Beloved, can we be a people of God’s #HolyImagination?

For, the time IS fulfilled.

The kin-dom of God has come near.

May we be #RippedOpen.



~Pastor Kris


(Reflection on Psalm 25:1-19 and Mark 1:9-15)


*Hashtags, which look to some of us like a number sign… or pound sign… or a tick tack toe game, are a way to search for a specific topic of conversation on social media platforms such as Twitter and FaceBook. People around the world are organizing grassroots, creative resistance actions using hashtags such as #NationalSchoolWalkout, #Enough, and #MeNext.


[1] Beckett, Lois. “How many US school shootings have there been in 2018 so far?” The Guardian. February 14, 2018. Accessed February 17, 2018. https://www.theguardian.com/world/2018/feb/14/school-shootings-in-america-2018-how-many-so-far.

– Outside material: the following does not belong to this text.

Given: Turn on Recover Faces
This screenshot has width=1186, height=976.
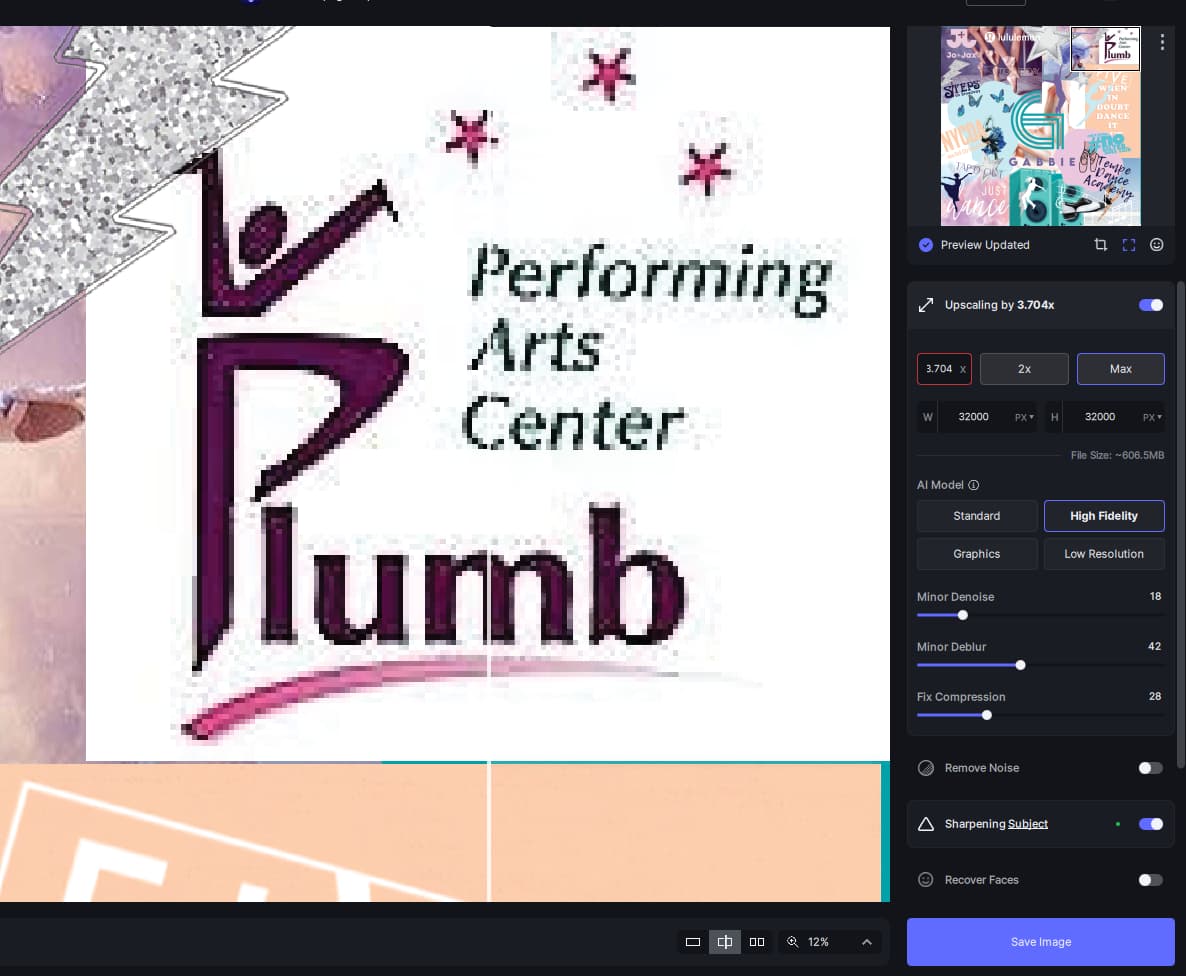Looking at the screenshot, I should click(1151, 880).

[2] “WCC Joins others in addressing proposed public benefits legislation.” WCC Joins others in addressing proposed public benefits legislation | Wisconsin Council of Churches. Accessed February 17, 2018. https://www.wichurches.org/home_page_news/wcc-joins-others-in-addressing-proposed-public-benefits-legislation/.

[3] Suchocki, Marjorie Hewitt. The fall to violence: original sin in relational theology. New York: Continuum, 2004. 87.

[4] Ibid. 87.

[5] Ibid. 39.

[6] Flunder, Yvette A. Where the edge gathers: building a community of radical inclusion. Cleveland, OH: Pilgrim Press, 2005. 131.